# [Task to carry out]
Among the entries below, count the lines where the string "bubble" occurs, and give only the number.

# [Recorded information]
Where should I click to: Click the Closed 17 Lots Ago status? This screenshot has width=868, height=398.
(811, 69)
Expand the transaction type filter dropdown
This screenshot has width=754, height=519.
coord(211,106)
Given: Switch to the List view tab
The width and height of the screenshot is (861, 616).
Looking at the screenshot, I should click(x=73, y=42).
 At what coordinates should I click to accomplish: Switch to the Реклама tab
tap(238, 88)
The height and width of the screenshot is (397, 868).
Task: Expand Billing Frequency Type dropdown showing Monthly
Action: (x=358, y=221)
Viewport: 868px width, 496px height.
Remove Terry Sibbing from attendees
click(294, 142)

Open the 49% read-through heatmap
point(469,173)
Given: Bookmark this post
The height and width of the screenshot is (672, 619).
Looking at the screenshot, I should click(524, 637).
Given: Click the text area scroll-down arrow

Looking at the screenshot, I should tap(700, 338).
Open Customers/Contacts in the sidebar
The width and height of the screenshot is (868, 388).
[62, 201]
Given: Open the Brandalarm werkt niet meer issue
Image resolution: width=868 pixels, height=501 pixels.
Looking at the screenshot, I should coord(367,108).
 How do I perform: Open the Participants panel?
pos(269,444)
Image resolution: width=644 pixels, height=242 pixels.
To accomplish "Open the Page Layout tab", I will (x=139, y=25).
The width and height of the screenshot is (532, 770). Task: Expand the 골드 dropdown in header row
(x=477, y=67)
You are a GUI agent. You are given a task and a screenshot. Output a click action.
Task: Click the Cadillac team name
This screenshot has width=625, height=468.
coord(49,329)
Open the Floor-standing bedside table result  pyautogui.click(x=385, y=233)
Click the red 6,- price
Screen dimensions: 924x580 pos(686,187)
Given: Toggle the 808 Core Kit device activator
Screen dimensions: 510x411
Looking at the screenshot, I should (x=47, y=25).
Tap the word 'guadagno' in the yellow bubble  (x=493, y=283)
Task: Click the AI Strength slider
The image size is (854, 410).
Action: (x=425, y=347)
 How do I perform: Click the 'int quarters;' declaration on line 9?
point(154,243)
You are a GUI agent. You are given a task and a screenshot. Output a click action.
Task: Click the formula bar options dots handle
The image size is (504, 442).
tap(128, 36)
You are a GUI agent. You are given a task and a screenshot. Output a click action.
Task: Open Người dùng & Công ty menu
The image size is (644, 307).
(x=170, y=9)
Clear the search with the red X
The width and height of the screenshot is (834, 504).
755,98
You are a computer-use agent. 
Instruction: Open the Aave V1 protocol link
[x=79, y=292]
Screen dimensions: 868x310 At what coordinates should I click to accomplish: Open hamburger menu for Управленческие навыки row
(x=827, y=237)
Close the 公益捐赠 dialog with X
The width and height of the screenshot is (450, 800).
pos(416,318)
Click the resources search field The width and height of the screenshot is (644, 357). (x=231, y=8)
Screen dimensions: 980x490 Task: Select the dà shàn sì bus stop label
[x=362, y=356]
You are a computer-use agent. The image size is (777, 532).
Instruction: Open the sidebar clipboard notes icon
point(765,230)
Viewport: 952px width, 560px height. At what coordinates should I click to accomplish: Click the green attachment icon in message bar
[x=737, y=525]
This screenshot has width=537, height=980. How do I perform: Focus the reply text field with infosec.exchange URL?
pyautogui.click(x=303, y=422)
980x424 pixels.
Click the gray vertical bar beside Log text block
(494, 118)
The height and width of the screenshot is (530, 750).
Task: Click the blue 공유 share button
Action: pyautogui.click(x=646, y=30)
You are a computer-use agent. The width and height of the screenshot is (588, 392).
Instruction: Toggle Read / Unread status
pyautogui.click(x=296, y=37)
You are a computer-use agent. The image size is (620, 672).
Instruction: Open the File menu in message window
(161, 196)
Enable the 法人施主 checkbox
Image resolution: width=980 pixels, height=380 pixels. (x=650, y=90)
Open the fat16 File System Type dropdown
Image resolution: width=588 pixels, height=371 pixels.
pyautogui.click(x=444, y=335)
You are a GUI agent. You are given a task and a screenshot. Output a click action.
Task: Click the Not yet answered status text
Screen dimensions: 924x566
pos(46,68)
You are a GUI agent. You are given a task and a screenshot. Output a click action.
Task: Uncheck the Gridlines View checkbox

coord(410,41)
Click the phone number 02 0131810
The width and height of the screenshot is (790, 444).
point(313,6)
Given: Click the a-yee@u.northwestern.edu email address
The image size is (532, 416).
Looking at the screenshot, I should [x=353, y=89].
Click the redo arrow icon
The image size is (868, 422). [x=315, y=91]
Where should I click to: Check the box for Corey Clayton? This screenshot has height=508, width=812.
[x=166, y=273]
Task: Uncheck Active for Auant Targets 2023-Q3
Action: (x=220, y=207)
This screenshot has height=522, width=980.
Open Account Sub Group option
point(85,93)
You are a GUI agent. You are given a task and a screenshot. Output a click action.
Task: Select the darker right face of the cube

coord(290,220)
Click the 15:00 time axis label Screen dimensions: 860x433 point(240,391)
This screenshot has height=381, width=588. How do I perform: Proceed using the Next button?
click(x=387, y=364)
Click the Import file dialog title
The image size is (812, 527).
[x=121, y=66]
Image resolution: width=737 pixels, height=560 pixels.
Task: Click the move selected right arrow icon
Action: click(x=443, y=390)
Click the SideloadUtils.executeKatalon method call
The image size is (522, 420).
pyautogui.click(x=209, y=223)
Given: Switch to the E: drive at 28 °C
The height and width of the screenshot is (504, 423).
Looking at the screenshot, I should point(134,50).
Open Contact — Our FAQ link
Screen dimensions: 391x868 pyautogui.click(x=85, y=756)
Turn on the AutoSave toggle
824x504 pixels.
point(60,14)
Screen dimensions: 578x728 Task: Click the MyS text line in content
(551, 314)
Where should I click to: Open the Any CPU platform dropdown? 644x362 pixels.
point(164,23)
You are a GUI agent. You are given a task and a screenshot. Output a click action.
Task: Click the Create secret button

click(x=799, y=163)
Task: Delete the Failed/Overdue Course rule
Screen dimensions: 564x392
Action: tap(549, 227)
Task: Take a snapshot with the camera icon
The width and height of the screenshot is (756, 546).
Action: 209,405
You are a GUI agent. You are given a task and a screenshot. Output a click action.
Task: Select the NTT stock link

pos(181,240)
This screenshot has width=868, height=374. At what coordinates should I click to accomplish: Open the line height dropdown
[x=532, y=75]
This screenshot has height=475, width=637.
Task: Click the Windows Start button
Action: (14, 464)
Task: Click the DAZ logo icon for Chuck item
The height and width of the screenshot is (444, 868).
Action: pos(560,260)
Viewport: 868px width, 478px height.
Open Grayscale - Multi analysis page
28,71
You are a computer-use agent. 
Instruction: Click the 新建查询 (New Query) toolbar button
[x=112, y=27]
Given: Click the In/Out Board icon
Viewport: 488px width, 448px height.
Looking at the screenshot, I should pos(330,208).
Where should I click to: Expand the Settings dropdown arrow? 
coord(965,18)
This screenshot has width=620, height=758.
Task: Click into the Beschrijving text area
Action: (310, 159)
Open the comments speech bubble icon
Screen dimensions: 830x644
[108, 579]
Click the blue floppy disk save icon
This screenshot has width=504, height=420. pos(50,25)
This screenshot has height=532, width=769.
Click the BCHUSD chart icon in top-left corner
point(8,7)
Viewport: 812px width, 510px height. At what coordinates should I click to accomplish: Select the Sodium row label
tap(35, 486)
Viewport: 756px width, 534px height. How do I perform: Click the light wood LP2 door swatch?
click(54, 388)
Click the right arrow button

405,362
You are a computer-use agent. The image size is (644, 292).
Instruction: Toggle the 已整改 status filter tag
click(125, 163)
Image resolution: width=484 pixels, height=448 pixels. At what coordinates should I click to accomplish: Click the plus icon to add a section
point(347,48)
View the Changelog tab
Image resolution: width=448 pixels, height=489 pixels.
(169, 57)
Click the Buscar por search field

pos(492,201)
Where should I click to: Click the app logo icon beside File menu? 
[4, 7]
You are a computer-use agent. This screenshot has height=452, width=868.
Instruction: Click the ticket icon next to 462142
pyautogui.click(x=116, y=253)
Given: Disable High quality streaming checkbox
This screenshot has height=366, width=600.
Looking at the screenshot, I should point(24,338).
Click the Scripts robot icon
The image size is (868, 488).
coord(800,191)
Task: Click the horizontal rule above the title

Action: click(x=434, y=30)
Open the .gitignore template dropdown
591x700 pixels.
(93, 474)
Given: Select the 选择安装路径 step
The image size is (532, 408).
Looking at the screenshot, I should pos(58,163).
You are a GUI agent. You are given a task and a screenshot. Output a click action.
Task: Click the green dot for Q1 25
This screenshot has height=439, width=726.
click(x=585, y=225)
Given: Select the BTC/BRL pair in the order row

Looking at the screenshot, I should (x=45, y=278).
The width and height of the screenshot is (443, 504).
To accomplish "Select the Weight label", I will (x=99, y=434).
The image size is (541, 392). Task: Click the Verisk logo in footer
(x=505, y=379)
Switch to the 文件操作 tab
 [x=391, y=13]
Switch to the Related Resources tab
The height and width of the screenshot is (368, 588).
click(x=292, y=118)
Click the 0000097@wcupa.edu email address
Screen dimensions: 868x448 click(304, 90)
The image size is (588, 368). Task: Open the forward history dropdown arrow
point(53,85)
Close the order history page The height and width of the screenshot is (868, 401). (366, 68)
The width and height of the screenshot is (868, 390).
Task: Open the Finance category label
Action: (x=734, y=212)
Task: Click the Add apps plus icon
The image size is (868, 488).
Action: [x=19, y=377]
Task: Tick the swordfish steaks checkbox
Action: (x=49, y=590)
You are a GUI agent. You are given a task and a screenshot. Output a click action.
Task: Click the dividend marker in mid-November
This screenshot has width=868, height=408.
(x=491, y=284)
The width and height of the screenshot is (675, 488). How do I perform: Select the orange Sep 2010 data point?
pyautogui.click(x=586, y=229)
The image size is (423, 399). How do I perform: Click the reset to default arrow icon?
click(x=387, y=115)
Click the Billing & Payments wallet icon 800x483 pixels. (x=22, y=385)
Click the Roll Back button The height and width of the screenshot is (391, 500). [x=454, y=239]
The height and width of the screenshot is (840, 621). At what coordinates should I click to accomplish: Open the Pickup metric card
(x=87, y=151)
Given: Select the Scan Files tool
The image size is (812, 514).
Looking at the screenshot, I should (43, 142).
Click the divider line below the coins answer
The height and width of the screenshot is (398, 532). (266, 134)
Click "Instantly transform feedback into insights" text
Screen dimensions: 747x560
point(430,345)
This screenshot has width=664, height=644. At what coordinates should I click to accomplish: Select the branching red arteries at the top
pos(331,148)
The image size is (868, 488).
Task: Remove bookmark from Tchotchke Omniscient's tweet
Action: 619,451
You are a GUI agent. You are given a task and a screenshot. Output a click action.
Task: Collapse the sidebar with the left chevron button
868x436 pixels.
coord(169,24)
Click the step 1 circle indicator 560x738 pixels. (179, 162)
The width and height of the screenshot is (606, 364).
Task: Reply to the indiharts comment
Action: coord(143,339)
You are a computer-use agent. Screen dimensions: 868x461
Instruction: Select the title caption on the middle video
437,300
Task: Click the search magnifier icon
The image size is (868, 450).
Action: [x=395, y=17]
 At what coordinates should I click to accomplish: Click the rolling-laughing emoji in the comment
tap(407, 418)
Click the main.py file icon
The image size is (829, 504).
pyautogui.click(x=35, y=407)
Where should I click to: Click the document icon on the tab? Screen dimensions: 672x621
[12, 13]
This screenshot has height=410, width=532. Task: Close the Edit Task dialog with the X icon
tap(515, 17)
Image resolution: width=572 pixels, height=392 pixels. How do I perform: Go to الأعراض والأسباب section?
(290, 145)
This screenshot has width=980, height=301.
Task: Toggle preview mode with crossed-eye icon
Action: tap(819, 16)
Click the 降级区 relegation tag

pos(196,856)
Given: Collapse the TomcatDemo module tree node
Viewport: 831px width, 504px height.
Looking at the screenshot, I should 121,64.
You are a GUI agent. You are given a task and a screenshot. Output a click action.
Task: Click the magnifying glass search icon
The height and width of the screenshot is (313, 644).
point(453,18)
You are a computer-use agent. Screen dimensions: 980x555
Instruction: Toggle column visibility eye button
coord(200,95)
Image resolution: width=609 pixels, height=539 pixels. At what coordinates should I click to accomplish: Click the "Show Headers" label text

# [Answer to this exercise]
2